By Anthony Murdoch
Canada’s parliament should consider regulating the use of spyware by authorities as a result of a recent scandal highlighting how the country’s top police force was turning people’s phone cameras and microphones on and off at will.
According to Blacklock’s Reporter, Canada’s House of Commons ethics committee was told by a group of academics that spyware used by police is “cloaked in secrecy” and regulation is needed.
“There is very little regulation of the mercenary spyware industry at domestic or international levels allowing this sector to operate largely without scrutiny,” the University of Toronto’s Citizen Lab in a submission it made to the ethics committee.
The Citizen Lab said regulations are needed to set “a high level of transparency in government use of spyware.”
“Almost every aspect of this industry is cloaked in secrecy from who buys and sells the products to the secret trade shows which promote the spyware to the names of spyware companies,” the Citizen Lab noted.
“Companies that sell spyware tend to operate using complex sales structures, including multiple corporate entities operating from a range of countries making it difficult to monitor and report on their activities.”

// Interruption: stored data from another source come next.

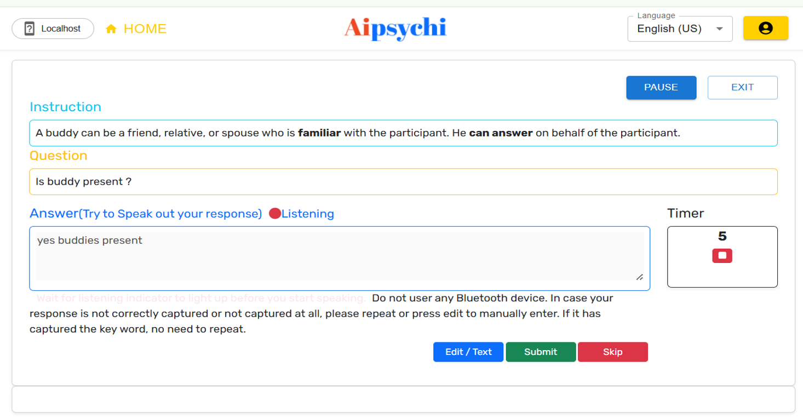Viewport: 803px width, 418px height.
Task: Click the dropdown arrow next to English (US)
Action: [x=719, y=29]
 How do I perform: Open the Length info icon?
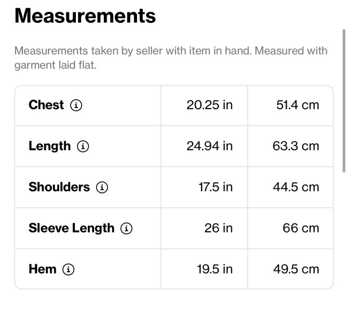click(x=83, y=146)
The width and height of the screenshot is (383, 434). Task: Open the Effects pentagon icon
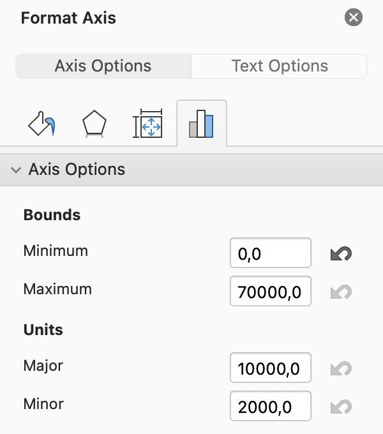[x=95, y=124]
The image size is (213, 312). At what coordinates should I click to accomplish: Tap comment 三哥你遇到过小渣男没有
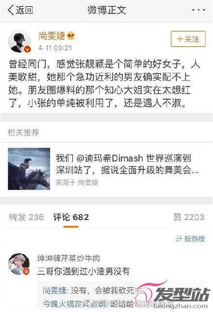click(x=83, y=271)
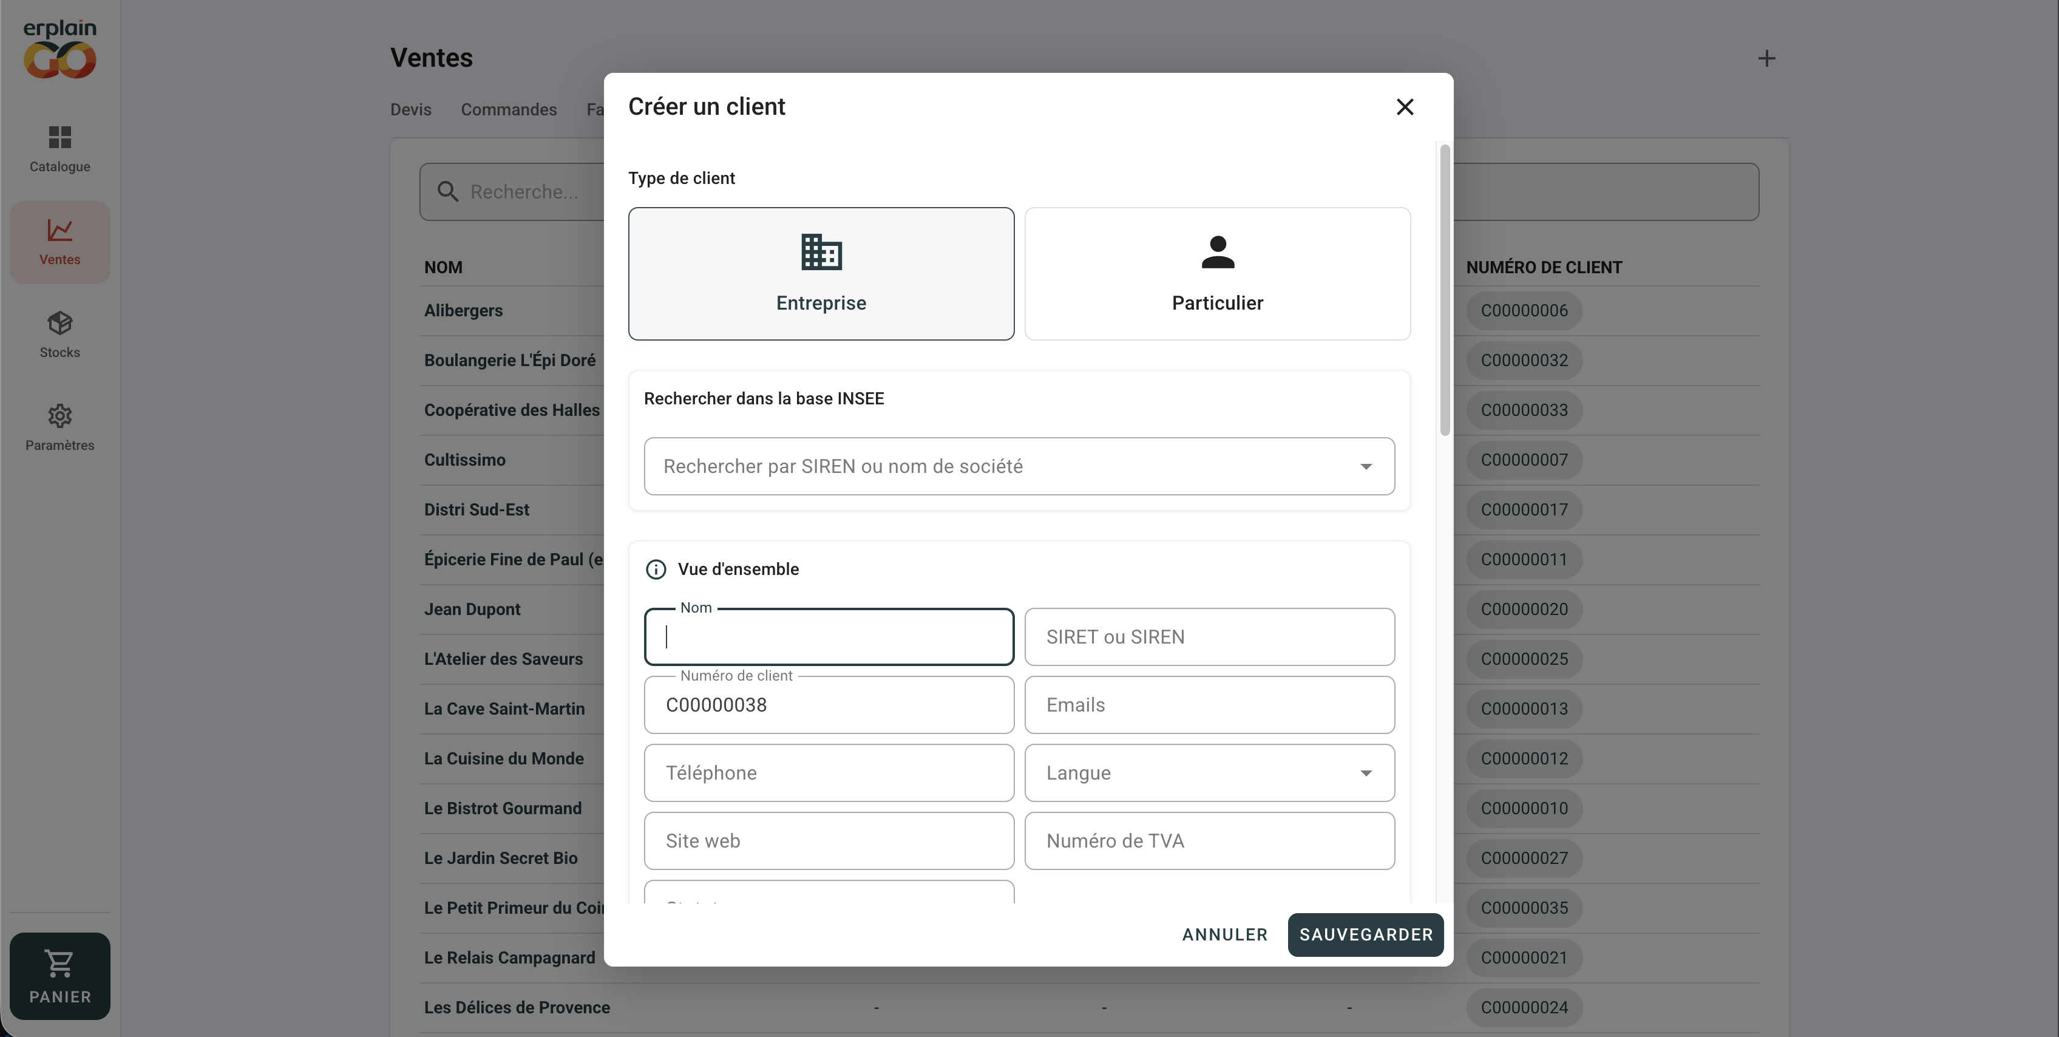
Task: Switch to the Commandes tab
Action: 508,110
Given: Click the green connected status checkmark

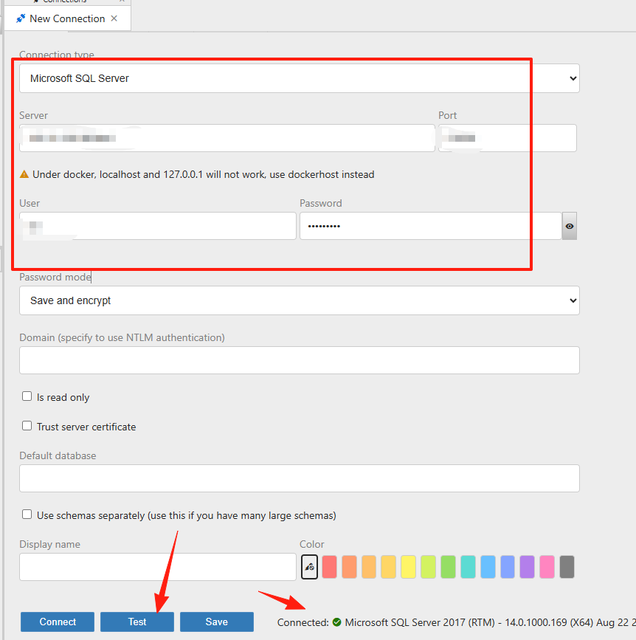Looking at the screenshot, I should tap(336, 622).

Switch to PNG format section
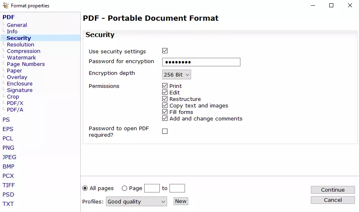[8, 148]
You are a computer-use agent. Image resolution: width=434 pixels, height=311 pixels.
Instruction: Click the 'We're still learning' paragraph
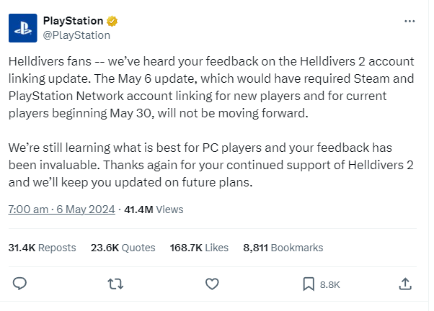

Canadian MPs recently sounded the alarm regarding one’s privacy after they learned that the country’s top police force, the Royal Canadian Mounted Police (RCMP), has been using spyware, potentially on politicians without their knowledge.
As reported last month by LifeSiteNews, MPs of the House of Commons ethics committee raised the issue regarding personal privacy at the same time RCMP Commissioner Brenda Lucki would not disclose whether the spyware was used to target politicians.
According to Blacklock’s Reporter, members of the House of Commons ethics committee were rightly concerned after learning the RCMP had been spying on people via their phones.
In a June 22 Inquiry of Ministry, the RCMP said the spyware could be used to “covertly and remotely obtain data from targeted computing devices.”
In June, the RCMP acknowledged it used special spyware to hack into a suspect’s phone without them even knowing it.
However, Lucki did not say if the spyware was used to monitor MPs.
The House of Commons ethics committee last month in a 6-5 vote passed a motion that mandated that the RCMP disclose any records available on the surveillance of MPs.
As noted by Blacklock’s Reporter, Privacy and Access Council of Canada president Sharon Polsky said to the ethics committee that versions of the same spyware used by the RCMP have been sold commercially.
“Nobody is talking about preventing the spyware from being used in the first place and nobody is talking about how the spyware is able to take advantage of the shortcomings, the deficiencies, in so many software programs,” Polsky said.
During the COVID crisis, it came to light that the government of Canadian Prime Minister Justin Trudeau was secretly spying on 33 million cell phone users without their consent.
The secret tracking program was done under the Public Health Agency of Canada (PHAC), which claimed the tracking was done to understand the “public’s responsiveness during lockdown measures.”
It was also recently disclosed that Canadian Special Forces conducted surveillance flights over the Freedom Convoy in February in a spy plane capable of eavesdropping on cell phone calls and tracking small movements, contrary to a military directive banning such flights.